Dataset entries:
****************
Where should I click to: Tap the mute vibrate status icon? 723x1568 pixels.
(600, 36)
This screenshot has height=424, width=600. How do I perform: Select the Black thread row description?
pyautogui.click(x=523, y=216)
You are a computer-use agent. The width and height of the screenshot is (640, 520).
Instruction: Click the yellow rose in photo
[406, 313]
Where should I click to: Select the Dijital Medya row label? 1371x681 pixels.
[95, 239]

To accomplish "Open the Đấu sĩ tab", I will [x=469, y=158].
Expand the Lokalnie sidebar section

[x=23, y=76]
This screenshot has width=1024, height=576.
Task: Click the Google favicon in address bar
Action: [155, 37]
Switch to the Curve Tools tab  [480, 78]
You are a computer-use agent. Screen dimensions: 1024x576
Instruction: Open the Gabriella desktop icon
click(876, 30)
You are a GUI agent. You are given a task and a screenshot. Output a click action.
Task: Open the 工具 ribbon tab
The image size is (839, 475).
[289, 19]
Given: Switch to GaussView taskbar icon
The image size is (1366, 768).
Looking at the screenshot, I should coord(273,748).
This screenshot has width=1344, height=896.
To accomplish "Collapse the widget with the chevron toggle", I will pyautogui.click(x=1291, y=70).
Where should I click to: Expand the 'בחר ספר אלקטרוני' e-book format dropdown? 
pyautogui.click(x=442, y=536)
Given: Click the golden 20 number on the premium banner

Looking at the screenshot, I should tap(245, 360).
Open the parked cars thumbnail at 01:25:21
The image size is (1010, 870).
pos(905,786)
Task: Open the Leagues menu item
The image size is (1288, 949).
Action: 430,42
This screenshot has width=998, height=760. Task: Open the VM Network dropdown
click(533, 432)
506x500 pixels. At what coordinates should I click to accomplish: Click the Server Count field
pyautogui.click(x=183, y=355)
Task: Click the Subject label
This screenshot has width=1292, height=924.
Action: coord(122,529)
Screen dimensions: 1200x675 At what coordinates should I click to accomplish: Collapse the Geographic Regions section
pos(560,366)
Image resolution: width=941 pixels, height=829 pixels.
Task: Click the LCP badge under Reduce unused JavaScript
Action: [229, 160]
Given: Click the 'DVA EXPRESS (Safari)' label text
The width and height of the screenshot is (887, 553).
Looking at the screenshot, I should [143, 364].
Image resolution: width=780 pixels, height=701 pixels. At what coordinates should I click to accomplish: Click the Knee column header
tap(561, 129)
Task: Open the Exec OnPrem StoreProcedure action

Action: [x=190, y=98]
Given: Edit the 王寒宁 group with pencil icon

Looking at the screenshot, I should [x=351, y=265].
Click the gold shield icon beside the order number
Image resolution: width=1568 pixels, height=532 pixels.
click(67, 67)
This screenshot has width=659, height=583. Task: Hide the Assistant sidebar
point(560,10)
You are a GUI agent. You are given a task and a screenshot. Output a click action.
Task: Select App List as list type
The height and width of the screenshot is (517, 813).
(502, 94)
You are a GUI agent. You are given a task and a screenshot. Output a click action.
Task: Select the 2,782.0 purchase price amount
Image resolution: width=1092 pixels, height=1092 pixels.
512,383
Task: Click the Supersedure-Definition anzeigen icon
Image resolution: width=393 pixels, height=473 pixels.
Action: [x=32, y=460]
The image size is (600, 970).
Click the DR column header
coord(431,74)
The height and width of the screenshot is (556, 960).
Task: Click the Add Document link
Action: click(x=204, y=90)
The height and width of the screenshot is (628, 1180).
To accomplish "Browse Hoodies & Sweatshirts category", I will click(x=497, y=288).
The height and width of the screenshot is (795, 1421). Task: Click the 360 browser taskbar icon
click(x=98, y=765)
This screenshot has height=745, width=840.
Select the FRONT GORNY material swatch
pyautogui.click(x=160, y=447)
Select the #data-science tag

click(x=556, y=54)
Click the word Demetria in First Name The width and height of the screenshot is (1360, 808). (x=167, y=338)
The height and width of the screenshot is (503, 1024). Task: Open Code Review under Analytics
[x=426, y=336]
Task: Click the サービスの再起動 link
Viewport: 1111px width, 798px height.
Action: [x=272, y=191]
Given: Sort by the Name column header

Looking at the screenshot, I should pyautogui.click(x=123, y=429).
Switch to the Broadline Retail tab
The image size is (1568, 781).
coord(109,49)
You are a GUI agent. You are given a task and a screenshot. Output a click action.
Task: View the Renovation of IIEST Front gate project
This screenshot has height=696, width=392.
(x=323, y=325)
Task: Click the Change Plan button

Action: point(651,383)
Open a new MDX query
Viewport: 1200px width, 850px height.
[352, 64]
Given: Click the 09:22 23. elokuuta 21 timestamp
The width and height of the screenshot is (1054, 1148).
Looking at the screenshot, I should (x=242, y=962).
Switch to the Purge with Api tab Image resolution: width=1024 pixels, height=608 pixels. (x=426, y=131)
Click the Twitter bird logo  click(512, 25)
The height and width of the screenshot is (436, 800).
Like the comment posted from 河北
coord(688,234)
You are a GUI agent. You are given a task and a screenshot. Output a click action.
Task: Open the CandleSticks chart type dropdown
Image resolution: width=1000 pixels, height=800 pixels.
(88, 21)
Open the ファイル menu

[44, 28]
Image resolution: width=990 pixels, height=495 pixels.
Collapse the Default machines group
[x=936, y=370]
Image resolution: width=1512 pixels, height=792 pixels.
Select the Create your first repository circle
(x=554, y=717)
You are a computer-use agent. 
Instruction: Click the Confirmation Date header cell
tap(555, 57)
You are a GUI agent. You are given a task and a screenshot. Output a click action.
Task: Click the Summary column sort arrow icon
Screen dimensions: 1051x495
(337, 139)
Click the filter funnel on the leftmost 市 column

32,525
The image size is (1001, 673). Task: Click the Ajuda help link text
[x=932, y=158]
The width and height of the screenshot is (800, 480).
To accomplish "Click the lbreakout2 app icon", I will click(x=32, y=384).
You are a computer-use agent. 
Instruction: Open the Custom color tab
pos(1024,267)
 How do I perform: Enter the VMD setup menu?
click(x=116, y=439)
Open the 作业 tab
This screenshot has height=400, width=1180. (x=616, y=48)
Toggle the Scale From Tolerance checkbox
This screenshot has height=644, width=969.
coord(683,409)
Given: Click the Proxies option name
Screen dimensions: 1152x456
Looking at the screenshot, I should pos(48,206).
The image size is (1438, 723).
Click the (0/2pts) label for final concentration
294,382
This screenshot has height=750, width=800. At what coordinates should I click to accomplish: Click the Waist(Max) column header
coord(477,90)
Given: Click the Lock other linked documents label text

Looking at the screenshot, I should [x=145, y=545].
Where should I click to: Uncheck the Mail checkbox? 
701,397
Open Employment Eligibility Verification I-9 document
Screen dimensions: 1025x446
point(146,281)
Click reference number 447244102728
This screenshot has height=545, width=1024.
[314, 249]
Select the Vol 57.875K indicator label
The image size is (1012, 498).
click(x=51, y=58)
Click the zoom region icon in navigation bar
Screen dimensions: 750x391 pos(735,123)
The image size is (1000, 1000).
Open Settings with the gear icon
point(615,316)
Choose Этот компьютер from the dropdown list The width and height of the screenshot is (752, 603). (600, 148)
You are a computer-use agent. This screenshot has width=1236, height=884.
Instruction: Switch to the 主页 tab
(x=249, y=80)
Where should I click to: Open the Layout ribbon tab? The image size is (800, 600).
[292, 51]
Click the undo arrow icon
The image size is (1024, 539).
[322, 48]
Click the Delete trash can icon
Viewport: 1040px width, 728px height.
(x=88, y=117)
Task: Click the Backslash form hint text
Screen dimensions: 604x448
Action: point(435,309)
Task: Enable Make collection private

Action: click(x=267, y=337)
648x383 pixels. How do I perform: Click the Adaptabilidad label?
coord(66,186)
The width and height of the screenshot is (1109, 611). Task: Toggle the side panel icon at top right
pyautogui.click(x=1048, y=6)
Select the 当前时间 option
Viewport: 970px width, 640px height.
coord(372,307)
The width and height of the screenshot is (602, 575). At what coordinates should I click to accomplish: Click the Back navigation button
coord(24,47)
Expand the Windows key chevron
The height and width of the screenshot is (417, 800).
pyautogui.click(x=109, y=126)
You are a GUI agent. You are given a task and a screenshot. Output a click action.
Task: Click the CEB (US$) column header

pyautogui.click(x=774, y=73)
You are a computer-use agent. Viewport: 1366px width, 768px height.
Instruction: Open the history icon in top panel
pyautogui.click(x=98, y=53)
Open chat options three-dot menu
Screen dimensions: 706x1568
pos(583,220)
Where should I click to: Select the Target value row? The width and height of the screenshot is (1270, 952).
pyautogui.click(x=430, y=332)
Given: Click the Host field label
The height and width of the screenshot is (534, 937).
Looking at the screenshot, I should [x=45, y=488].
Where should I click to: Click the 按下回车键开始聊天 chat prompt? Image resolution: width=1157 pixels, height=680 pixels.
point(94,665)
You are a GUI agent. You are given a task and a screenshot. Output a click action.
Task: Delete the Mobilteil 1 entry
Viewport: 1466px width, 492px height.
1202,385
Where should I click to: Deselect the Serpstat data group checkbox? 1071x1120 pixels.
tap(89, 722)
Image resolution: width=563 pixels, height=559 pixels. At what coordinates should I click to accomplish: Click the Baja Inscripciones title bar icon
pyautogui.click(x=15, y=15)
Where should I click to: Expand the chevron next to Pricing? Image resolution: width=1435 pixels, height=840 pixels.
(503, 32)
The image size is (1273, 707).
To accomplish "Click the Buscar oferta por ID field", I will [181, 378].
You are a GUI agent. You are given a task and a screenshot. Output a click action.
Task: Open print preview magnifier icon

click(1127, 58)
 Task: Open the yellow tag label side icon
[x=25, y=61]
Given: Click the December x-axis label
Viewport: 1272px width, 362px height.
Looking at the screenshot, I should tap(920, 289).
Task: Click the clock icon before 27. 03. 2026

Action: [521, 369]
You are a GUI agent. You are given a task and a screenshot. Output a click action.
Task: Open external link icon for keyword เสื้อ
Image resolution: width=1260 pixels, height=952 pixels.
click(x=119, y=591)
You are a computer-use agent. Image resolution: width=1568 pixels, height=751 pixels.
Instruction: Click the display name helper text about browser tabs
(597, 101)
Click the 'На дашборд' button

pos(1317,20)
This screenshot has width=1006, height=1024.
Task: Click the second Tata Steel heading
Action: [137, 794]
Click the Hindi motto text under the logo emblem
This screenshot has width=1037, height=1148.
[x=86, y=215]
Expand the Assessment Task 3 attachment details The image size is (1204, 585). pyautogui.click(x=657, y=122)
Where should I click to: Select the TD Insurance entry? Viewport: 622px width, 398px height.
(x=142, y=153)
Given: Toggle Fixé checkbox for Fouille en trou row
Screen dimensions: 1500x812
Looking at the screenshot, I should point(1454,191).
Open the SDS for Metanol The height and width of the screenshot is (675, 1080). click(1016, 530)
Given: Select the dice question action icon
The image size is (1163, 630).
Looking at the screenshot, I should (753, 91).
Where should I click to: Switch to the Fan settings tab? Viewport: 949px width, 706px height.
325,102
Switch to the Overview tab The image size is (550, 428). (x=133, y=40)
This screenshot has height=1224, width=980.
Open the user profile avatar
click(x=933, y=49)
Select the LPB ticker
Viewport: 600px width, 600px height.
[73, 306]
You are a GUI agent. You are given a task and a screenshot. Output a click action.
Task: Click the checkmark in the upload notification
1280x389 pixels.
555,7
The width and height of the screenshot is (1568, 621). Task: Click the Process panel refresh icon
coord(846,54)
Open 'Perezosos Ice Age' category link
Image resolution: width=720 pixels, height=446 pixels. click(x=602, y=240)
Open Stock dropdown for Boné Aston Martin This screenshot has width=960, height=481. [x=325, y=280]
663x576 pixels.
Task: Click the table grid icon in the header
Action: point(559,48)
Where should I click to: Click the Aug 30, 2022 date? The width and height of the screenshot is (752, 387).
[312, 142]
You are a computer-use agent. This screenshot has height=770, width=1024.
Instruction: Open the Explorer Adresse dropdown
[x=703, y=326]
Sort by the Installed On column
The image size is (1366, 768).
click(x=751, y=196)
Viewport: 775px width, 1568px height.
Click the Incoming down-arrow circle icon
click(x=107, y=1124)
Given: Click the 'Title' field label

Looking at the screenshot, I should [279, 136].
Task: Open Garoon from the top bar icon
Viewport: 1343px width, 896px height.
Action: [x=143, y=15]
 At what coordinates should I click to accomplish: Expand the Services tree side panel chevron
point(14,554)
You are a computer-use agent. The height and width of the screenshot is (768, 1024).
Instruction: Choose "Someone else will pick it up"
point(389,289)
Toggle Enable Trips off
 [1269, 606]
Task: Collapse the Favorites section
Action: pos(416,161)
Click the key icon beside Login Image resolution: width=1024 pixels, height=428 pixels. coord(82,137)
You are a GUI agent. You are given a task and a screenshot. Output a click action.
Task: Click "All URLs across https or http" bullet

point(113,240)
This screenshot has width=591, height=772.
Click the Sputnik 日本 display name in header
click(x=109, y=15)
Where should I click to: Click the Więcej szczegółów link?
****************
To do
Nothing but the lines from the one with "Task: Open Garoon from the top bar icon" through the last line of the entries should be repeated, and those exactly.

Your response
Task: Open Garoon from the top bar icon
Viewport: 1343px width, 896px height.
Action: [x=143, y=15]
 At what coordinates should I click to accomplish: Expand the Services tree side panel chevron
point(14,554)
You are a computer-use agent. The height and width of the screenshot is (768, 1024).
Instruction: Choose "Someone else will pick it up"
point(389,289)
Toggle Enable Trips off
 [1269, 606]
Task: Collapse the Favorites section
Action: pos(416,161)
Click the key icon beside Login Image resolution: width=1024 pixels, height=428 pixels. coord(82,137)
You are a GUI agent. You are given a task and a screenshot. Output a click action.
Task: Click "All URLs across https or http" bullet

point(113,240)
This screenshot has width=591, height=772.
Click the Sputnik 日本 display name in header
click(x=109, y=15)
Where should I click to: Click the Więcej szczegółów link?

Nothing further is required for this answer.